Start of PROVIDED RECORDS
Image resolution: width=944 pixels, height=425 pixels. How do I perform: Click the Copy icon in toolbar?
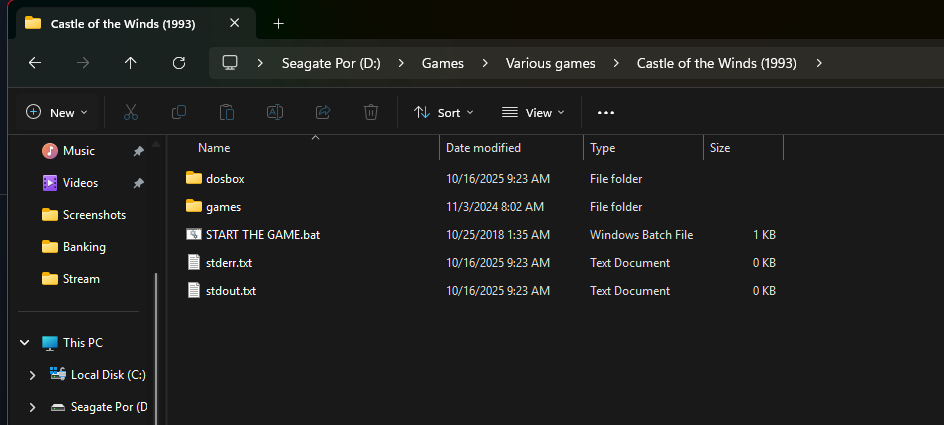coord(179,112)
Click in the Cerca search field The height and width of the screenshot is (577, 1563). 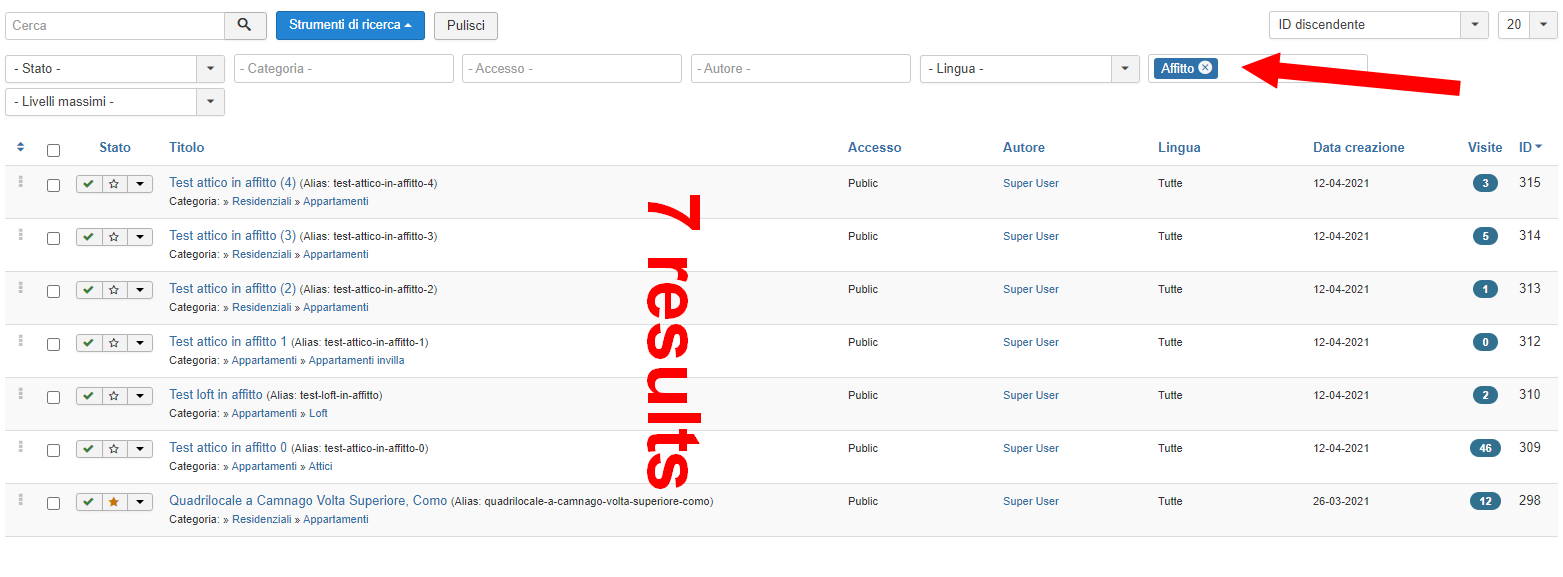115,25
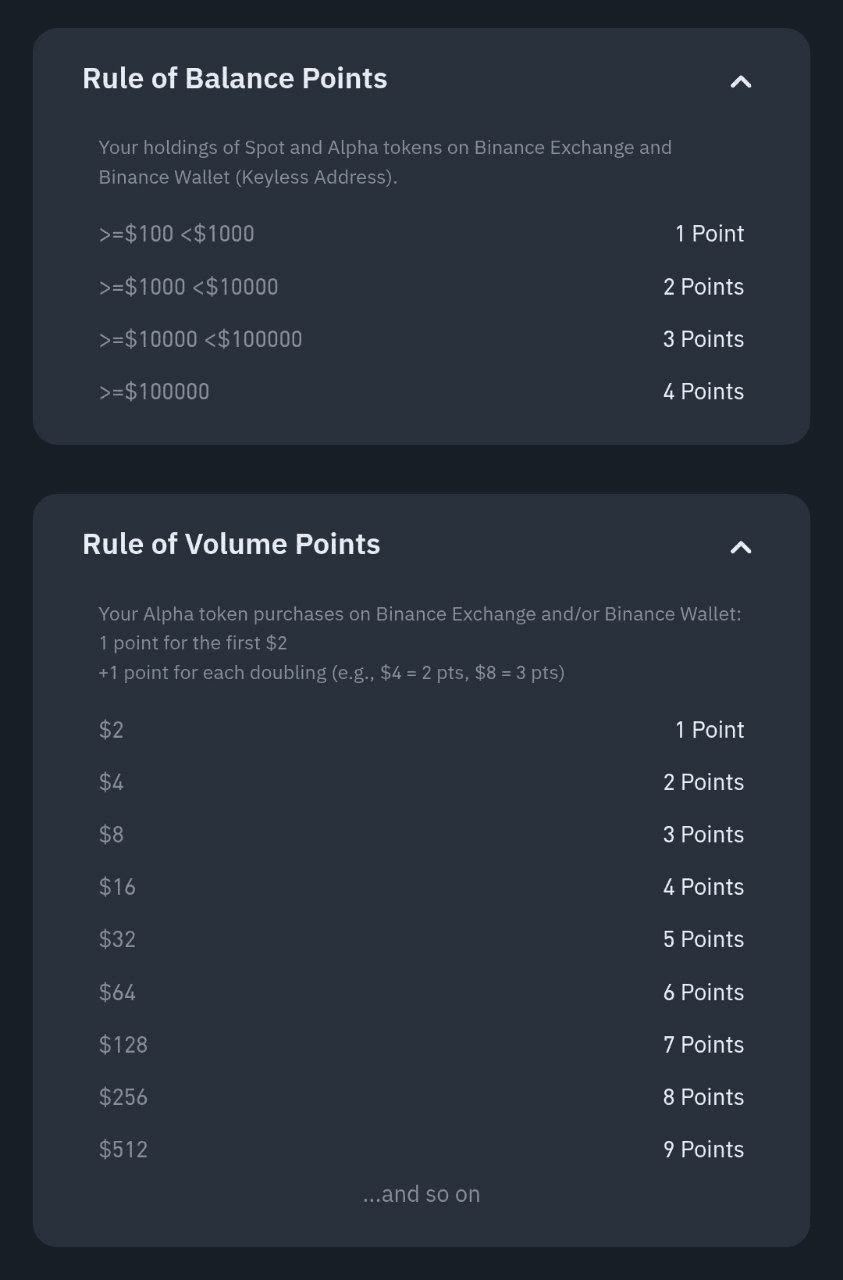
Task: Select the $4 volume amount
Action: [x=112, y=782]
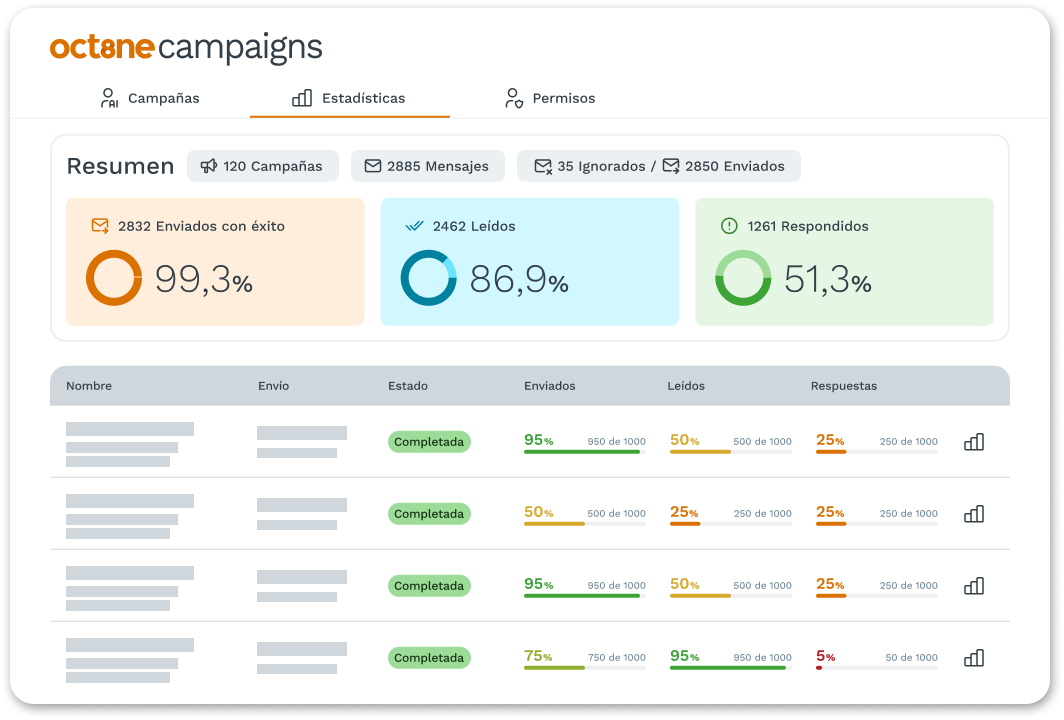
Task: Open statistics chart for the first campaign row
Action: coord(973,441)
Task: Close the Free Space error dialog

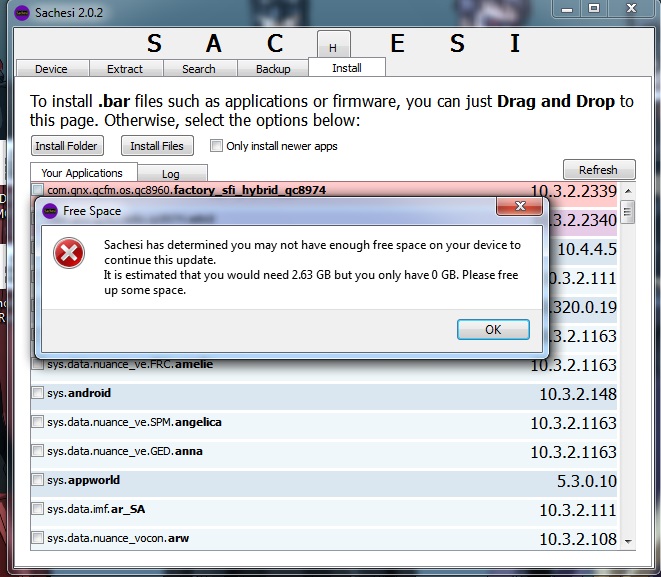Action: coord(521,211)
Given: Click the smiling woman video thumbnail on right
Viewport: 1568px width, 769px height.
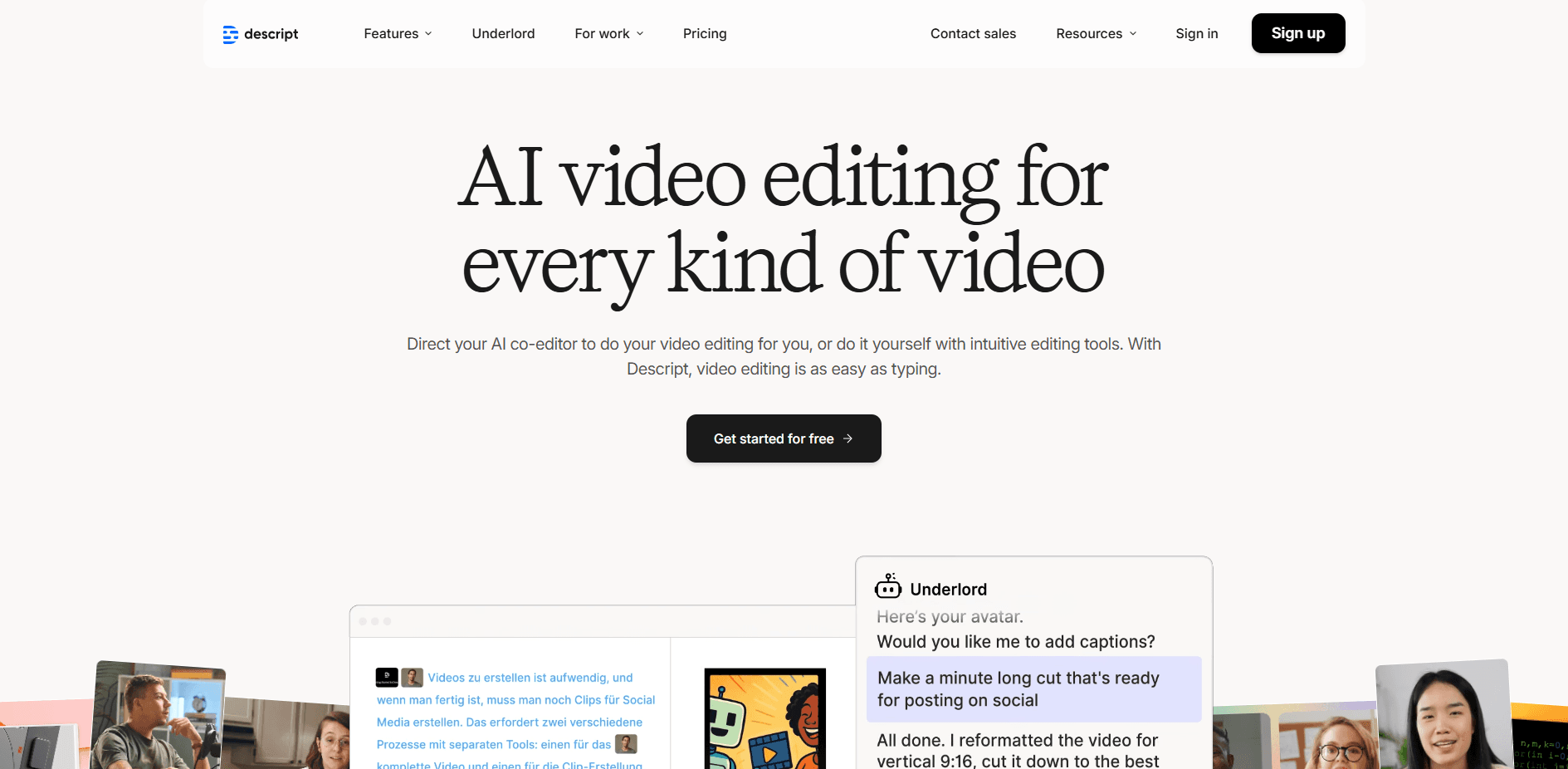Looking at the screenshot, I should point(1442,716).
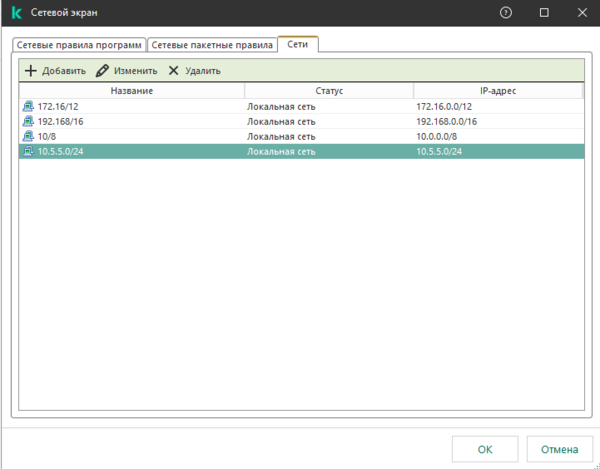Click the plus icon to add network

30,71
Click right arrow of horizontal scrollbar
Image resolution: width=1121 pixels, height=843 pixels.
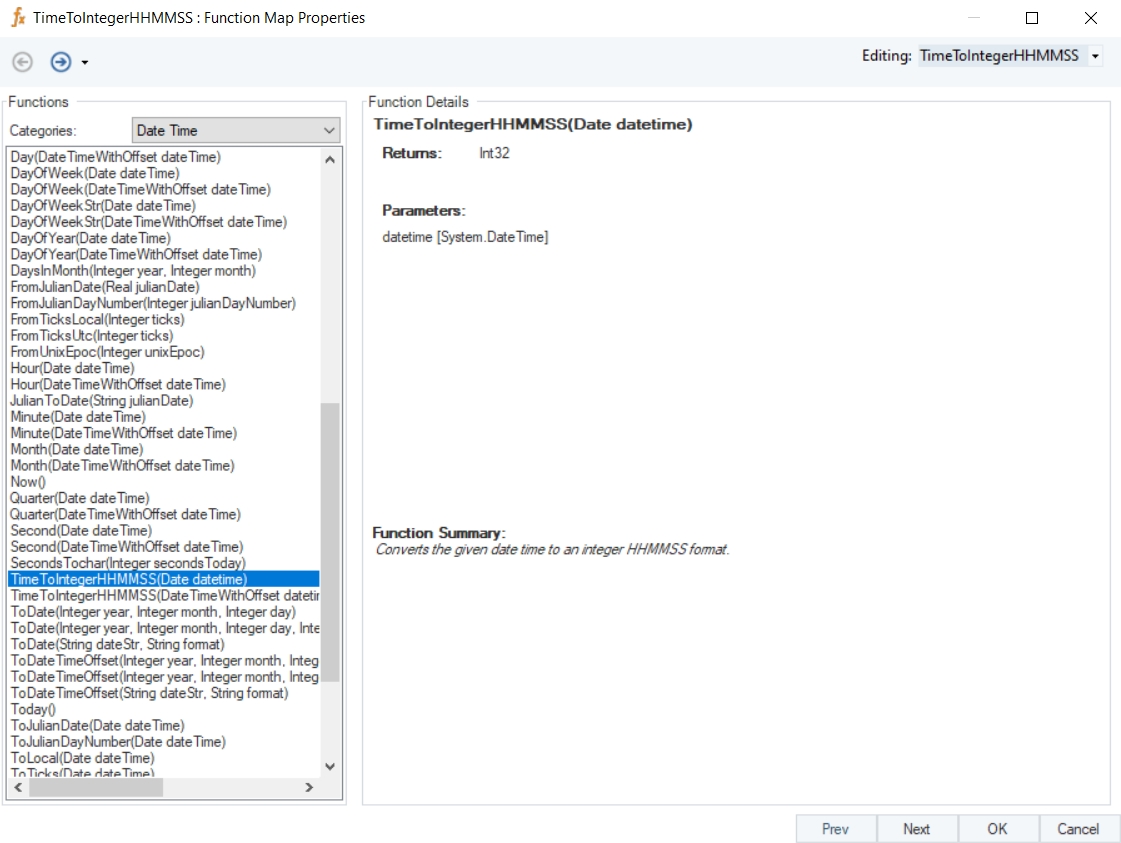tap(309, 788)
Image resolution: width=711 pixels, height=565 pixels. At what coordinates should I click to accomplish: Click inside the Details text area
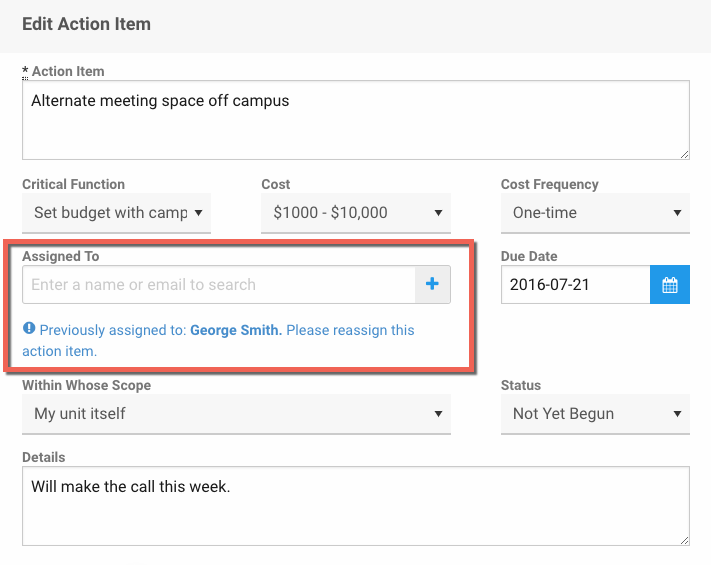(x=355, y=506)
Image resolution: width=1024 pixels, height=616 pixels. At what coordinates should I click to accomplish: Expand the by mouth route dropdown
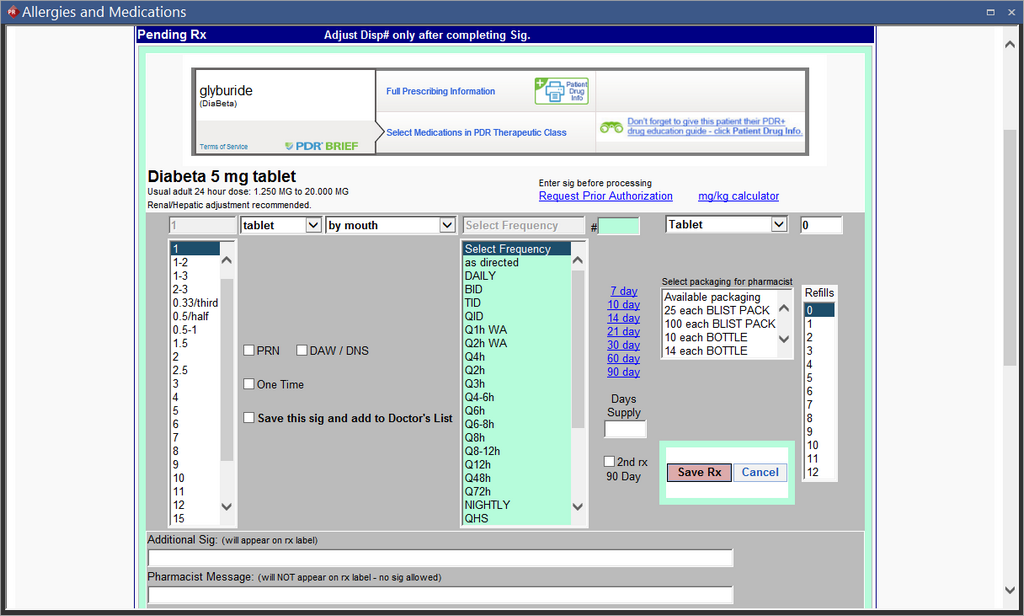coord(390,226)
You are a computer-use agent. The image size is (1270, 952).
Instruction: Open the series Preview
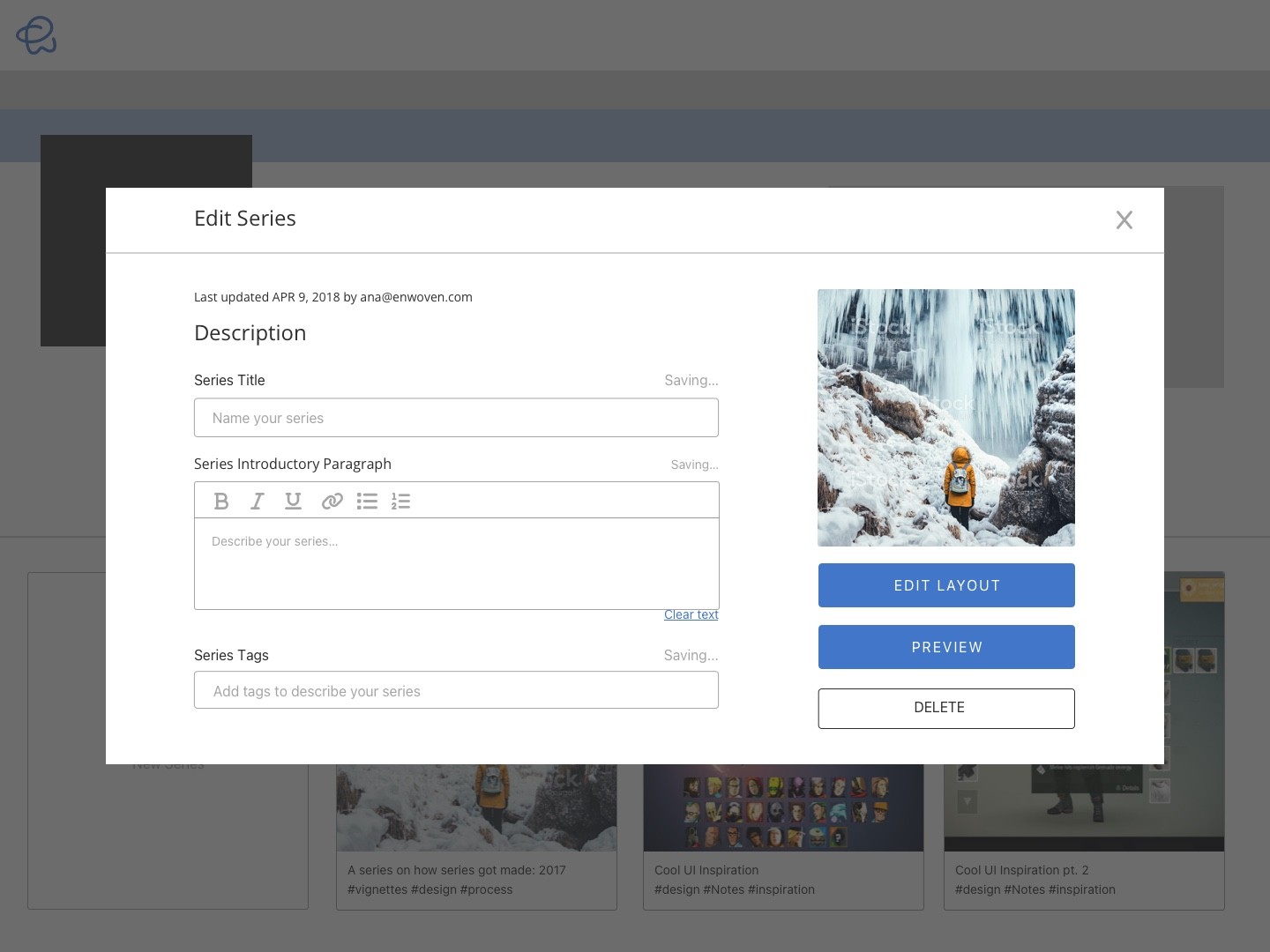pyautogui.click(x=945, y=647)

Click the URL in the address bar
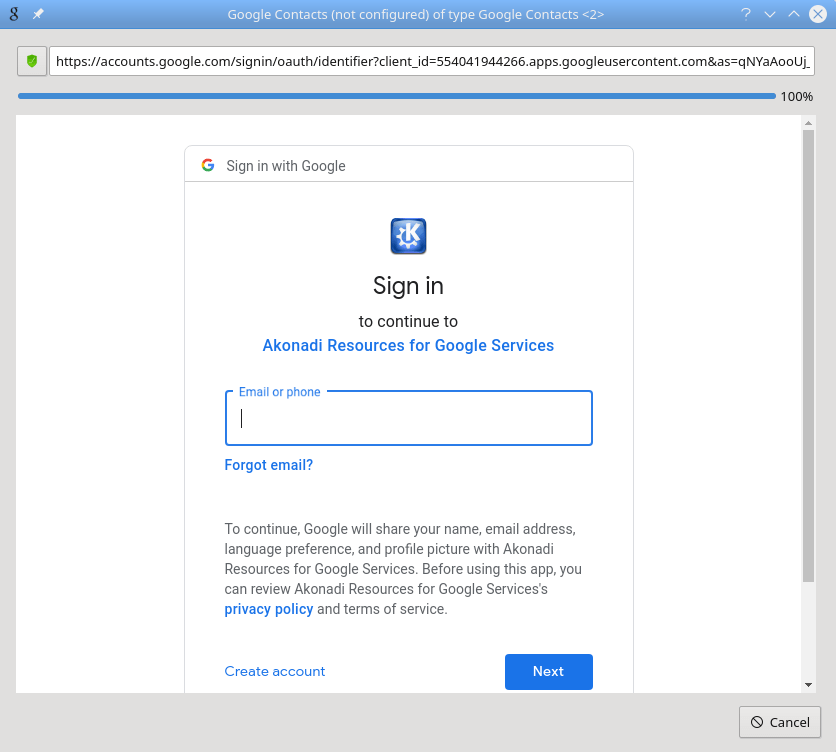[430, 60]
End of PROVIDED RECORDS
Filter these records, keeping every line where the word "right" occurs.

Given: Click the smiling woman video thumbnail on right
Click right arrow of horizontal scrollbar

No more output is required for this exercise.